+++ Records shown +++

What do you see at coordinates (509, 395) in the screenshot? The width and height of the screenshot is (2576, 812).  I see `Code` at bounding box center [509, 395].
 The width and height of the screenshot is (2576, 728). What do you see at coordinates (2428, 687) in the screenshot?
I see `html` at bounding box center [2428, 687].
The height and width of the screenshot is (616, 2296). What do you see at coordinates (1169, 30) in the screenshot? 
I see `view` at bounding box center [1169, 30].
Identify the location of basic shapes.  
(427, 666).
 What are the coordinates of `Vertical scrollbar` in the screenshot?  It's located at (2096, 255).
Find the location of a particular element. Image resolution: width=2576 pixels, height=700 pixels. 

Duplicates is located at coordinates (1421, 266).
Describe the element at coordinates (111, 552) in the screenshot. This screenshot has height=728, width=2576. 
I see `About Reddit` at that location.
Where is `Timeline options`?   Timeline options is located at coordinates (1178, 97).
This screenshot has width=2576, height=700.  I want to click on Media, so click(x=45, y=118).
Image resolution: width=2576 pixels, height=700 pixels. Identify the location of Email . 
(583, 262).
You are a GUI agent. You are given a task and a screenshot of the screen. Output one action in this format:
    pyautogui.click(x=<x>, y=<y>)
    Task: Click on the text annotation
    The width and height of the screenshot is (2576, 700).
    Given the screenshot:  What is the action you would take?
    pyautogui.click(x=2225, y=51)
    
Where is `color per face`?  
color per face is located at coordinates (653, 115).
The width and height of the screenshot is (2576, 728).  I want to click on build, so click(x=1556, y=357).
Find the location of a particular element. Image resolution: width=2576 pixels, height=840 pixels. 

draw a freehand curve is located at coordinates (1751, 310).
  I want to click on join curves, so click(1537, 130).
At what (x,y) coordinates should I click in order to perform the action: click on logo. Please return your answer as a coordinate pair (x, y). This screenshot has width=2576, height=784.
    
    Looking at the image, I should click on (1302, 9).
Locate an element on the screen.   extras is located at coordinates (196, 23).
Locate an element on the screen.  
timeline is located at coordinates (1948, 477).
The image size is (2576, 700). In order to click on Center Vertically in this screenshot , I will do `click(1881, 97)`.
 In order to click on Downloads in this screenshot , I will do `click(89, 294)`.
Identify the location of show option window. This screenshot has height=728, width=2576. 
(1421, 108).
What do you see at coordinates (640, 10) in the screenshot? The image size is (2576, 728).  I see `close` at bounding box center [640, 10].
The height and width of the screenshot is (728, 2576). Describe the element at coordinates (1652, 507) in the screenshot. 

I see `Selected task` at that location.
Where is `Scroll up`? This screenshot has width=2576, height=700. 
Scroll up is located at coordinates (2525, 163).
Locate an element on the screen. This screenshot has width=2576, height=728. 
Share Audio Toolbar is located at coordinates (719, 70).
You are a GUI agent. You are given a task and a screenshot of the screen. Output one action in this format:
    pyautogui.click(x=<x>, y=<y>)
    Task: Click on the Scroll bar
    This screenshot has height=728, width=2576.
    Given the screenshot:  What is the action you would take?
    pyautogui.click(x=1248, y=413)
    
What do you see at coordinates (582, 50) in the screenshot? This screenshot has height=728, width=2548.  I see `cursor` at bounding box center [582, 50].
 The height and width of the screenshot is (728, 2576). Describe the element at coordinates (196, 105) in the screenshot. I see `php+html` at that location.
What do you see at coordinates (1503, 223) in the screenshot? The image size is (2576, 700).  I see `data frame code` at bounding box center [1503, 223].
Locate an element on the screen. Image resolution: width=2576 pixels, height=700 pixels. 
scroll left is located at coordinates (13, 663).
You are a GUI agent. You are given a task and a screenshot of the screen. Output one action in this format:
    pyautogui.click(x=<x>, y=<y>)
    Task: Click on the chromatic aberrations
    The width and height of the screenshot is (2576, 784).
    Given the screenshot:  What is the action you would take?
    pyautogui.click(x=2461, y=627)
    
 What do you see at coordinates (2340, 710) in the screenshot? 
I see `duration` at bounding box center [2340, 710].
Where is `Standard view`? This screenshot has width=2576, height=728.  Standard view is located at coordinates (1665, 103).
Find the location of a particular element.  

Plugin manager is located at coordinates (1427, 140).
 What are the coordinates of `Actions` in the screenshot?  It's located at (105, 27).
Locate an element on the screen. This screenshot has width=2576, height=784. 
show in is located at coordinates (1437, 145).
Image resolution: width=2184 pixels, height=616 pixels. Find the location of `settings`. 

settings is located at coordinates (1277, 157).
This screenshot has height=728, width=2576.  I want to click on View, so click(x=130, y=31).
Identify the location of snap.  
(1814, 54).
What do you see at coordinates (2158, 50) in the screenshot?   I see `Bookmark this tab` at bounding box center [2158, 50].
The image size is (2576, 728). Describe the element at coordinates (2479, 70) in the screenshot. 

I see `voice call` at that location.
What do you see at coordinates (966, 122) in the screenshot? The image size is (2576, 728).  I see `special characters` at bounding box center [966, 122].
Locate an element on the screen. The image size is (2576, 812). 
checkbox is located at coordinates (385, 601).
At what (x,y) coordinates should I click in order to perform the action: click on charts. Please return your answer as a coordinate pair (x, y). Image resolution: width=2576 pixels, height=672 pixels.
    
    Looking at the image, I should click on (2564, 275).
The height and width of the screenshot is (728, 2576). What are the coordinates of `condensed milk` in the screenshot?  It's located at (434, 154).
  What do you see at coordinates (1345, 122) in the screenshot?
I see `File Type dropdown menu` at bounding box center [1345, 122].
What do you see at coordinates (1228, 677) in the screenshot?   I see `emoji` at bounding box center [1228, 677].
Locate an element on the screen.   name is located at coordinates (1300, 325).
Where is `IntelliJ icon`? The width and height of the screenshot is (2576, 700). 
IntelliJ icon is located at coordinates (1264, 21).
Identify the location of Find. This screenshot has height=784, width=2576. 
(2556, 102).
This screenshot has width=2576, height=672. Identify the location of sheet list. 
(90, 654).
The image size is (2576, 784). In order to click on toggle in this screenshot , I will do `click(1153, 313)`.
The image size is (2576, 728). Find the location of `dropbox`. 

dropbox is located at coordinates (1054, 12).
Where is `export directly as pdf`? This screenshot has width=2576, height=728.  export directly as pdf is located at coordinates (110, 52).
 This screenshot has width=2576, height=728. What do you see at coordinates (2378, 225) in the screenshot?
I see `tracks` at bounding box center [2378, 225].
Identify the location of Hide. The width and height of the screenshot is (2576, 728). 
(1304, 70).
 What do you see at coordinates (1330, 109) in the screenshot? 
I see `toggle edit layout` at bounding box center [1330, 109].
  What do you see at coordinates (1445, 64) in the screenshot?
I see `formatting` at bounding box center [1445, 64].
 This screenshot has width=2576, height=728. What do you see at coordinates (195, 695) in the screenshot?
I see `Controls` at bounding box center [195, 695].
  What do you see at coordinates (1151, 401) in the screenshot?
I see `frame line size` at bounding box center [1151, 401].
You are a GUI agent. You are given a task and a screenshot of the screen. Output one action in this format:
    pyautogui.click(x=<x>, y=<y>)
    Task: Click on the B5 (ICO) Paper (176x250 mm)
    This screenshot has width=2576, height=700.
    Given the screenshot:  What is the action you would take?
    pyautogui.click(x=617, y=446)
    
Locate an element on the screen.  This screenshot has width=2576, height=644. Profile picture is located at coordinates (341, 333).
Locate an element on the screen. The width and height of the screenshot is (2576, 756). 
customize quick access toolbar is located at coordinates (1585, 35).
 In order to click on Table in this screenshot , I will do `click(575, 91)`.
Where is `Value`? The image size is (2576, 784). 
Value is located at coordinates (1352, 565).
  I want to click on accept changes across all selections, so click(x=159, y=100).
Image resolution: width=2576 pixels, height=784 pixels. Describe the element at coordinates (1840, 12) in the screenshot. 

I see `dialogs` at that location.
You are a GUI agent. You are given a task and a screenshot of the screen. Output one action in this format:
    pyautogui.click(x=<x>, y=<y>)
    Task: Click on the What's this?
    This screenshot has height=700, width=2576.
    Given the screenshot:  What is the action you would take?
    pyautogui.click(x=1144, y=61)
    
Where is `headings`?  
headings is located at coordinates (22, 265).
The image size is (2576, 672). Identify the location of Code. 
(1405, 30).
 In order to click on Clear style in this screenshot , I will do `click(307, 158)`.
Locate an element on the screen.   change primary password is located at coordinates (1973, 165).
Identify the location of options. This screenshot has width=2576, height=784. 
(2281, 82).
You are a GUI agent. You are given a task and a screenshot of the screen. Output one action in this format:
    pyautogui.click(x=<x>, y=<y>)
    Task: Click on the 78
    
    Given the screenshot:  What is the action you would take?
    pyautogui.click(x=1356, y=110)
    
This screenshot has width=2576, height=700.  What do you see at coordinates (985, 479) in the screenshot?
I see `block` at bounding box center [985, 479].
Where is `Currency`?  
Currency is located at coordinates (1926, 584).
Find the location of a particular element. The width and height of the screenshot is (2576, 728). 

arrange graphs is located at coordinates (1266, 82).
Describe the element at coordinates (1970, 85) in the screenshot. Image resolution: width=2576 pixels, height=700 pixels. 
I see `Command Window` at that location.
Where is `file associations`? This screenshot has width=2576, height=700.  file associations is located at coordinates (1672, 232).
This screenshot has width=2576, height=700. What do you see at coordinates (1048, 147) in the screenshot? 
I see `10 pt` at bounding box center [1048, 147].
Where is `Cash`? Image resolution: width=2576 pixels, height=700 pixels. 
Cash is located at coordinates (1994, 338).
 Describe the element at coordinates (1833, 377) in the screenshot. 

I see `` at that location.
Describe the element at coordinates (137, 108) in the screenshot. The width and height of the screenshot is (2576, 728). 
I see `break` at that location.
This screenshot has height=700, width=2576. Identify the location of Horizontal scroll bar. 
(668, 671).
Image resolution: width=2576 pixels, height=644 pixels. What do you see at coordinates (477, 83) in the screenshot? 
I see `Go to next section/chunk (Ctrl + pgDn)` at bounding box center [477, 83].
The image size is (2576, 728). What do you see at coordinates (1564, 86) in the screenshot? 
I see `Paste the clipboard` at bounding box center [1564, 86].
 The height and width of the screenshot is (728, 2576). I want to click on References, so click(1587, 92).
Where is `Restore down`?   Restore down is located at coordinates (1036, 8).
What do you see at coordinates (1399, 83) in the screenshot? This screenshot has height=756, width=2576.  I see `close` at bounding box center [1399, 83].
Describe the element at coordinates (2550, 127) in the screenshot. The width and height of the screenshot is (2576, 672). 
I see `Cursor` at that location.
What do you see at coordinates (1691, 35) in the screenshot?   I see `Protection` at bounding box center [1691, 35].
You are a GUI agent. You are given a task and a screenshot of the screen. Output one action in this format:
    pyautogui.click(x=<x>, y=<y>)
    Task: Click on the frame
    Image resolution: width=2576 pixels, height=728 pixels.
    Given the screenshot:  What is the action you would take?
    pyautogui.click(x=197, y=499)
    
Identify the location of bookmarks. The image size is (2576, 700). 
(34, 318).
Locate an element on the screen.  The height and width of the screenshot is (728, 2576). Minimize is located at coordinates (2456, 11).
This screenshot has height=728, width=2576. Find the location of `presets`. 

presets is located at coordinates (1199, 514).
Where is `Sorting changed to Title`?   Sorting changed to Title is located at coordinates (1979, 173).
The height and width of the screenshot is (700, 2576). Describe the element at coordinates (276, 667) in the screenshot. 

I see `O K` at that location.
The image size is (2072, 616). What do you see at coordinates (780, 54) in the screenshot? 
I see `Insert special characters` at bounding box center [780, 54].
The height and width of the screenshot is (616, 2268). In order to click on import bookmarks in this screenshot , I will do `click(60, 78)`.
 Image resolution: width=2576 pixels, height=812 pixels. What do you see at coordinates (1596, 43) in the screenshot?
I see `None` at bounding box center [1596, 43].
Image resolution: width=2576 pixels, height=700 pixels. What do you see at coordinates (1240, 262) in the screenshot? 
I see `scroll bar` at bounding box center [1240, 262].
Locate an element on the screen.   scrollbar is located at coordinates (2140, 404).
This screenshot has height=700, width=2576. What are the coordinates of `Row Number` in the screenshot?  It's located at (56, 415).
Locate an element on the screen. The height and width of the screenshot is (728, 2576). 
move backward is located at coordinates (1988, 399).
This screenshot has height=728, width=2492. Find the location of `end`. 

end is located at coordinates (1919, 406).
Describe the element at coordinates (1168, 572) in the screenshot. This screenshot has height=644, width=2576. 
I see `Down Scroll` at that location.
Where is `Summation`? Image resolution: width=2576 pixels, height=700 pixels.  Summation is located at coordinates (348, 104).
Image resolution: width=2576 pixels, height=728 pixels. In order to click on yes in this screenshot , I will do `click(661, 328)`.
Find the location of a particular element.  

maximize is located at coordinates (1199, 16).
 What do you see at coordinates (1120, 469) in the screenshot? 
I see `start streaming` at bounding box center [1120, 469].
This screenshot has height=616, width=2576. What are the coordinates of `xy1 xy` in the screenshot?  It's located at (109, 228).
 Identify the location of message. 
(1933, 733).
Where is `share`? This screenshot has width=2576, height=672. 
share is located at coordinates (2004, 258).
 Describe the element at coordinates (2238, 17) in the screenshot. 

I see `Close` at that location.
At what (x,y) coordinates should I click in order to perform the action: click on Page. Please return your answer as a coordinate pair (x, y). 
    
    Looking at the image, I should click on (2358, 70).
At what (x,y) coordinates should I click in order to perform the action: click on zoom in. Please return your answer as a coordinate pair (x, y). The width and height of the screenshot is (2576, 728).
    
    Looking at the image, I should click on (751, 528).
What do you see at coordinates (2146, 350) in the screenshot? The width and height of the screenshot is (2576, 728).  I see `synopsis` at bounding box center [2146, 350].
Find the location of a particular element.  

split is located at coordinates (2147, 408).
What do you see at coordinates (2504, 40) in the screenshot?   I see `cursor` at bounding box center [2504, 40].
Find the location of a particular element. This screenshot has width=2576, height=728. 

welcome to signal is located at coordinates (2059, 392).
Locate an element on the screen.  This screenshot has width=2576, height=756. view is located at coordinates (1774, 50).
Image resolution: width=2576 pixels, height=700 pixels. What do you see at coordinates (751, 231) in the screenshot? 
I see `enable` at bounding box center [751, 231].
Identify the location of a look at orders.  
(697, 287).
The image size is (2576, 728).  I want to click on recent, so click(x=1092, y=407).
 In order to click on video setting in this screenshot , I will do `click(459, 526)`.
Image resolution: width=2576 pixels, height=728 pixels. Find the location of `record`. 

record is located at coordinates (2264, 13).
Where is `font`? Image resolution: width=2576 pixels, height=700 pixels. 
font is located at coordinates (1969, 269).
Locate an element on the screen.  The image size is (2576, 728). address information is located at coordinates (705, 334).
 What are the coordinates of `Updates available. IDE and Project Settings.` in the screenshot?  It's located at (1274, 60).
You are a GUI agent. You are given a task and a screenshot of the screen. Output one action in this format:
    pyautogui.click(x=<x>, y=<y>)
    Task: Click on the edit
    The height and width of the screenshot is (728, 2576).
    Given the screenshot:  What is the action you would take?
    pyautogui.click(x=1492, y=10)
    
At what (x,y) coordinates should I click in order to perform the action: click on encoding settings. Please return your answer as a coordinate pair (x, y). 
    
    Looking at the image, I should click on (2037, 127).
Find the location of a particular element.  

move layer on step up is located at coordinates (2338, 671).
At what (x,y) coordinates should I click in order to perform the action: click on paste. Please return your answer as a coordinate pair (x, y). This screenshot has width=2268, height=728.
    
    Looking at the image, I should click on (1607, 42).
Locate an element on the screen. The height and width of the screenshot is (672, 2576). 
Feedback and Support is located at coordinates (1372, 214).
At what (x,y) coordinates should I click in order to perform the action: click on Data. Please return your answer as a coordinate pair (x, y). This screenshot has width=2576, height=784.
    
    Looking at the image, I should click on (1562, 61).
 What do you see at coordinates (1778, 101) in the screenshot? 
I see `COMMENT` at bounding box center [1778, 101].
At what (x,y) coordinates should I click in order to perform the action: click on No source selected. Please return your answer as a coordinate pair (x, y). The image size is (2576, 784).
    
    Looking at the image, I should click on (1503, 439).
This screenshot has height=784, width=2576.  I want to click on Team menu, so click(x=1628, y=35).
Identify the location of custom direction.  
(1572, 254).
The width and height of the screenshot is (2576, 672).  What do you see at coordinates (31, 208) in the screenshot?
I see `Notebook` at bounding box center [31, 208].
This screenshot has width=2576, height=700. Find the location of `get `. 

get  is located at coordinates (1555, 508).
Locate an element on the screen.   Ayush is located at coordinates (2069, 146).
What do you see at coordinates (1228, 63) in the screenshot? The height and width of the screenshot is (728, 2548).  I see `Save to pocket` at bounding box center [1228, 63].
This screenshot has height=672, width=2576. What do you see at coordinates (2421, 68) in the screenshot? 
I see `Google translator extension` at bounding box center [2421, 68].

+++

» Exercise: Format the rows above, everything from the line containing "The image size is (2576, 672)." down to the line containing "arrange graphs is", as a JSON list of strings with one string per line and blank lines omitted.

» Worked solution:
[
  "The image size is (2576, 672). Identify the location of Code. ",
  "(1405, 30).",
  " In order to click on Clear style in this screenshot , I will do `click(307, 158)`.",
  "Locate an element on the screen.   change primary password is located at coordinates (1973, 165).",
  "Identify the location of options. This screenshot has width=2576, height=784. ",
  "(2281, 82).",
  "You are a GUI agent. You are given a task and a screenshot of the screen. Output one action in this format:",
  "    pyautogui.click(x=<x>, y=<y>)",
  "    Task: Click on the 78",
  "    Given the screenshot:  What is the action you would take?",
  "    pyautogui.click(x=1356, y=110)",
  "This screenshot has width=2576, height=700.  What do you see at coordinates (985, 479) in the screenshot?",
  "I see `block` at bounding box center [985, 479].",
  "Where is `Currency`?  ",
  "Currency is located at coordinates (1926, 584).",
  "Find the location of a particular element. The width and height of the screenshot is (2576, 728). ",
  "arrange graphs is located at coordinates (1266, 82)."
]